Read the following passage and mark the letter A, B, C, or D on your answer sheet to indicate the correct answer to each of the questions from 38 to 44
Once your child is born, they start learning motor skills, language skills, cognitive skills, and emotional skills.
Regarding motor skills, it is largely the family’s responsibility for teaching these skills. Even if your child is in daycare, the work that parents put in at home to teach these skills is much more effective than in the few hours your child is under someone else’s care. Your child will learn how to sit up, walk, run, climb, hold a spoon and so on. These seem quite natural to us as adults, but they are skills that have to be fine-tuned at a very young age, and they also reinforce your child’s independence which is essential for their development.
Language skills are another essential component of the role of family in child development. If you do not speak to your child and teach them your language, they will never learn. One infamous example of this occurring is with Genie, a child who was locked in a dark room with extremely little human contact until she was rescued at age 13. She was never able to develop language fluency because it was never taught to her. So, teaching your children language skills from a young age is also essential to child development.

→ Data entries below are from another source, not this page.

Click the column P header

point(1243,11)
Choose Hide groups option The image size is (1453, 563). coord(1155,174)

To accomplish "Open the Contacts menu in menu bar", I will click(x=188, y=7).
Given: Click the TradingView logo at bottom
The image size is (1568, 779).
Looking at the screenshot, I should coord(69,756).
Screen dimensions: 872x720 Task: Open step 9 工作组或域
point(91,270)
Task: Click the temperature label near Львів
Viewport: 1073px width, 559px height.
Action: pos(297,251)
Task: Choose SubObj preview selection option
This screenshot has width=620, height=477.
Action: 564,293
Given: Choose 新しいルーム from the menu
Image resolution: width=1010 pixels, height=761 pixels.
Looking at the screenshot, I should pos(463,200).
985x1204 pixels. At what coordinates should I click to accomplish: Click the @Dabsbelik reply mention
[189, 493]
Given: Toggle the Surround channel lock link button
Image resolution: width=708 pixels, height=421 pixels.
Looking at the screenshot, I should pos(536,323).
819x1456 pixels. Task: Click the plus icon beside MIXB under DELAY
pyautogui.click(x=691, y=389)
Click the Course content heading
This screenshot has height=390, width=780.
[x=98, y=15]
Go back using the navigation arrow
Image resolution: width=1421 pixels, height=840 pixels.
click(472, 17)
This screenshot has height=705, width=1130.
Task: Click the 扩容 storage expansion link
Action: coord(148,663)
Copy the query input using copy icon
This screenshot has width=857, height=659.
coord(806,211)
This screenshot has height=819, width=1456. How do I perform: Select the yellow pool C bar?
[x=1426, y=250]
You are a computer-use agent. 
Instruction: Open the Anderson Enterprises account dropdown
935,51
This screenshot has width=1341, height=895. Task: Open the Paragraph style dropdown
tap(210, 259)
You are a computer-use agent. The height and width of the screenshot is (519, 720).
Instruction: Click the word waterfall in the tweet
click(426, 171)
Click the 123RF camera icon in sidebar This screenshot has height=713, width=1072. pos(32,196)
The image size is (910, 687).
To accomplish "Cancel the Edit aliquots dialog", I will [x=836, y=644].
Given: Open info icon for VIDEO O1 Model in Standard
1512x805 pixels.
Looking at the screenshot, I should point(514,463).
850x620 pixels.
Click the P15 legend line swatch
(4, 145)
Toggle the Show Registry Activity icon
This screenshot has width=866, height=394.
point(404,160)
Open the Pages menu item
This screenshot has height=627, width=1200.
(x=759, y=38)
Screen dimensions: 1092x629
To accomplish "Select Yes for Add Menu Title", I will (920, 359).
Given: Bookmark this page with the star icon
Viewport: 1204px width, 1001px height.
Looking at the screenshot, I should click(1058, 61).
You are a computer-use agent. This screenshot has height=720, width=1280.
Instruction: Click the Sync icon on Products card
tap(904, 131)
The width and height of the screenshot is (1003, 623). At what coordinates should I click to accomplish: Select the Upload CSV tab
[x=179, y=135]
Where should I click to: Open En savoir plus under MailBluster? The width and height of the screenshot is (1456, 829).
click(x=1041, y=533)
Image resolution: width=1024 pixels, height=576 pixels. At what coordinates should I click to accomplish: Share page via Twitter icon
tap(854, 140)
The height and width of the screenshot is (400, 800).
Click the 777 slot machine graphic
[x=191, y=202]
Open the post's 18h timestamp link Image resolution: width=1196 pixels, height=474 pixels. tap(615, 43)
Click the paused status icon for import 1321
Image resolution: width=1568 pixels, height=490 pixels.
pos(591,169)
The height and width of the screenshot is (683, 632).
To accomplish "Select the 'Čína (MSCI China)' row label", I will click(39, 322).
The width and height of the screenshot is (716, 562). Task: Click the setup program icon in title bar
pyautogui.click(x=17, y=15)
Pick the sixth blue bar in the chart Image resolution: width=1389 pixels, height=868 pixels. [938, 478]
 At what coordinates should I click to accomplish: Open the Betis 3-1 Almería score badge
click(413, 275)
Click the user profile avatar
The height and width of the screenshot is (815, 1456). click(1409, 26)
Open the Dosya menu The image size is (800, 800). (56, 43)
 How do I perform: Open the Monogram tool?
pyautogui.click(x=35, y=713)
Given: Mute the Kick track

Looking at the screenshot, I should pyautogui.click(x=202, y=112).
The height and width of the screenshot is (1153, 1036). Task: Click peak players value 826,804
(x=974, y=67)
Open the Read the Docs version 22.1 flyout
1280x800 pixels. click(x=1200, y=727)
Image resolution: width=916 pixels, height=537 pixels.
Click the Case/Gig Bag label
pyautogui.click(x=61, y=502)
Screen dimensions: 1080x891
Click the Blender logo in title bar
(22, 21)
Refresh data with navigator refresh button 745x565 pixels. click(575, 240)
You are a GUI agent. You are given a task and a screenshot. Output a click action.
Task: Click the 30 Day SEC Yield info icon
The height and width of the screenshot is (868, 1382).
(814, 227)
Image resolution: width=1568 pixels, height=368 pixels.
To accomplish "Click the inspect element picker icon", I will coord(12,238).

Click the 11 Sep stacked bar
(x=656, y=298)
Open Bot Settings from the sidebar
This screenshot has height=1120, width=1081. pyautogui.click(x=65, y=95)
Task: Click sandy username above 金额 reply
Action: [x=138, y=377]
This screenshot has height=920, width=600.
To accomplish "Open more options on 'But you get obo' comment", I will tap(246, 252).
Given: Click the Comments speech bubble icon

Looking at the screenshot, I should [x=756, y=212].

Another skill that is very important for child development is emotion. Emotional skills are important throughout your child’s entire life as they teach them when to have sympathy and compassion for others as well as teach them how to deal with the highs and lows that come with life. If your child does not have proper emotional skills, they will not be able to deal with bad outcomes. If they lack emotional skills, it could lead to destructive choices when they are older.
To help develop your child’s emotional skills, teaching them to smile and wave when they are babies is a good place to start. When they get a bit older, teaching them to share is very important. In a family, because there are multiple people, the family can be very helpful in developing a child’s skills with the multiple perspectives. To bring this more to foundational building blocks, while your child is very young, something very helpful for family members to do is to teach children basic emotions. When a child is feeling a certain way, naming emotions and describing them are important ways for your child to understand how they are feeling. Once this foundation is set, children can learn how to respond to their feelings and move forward.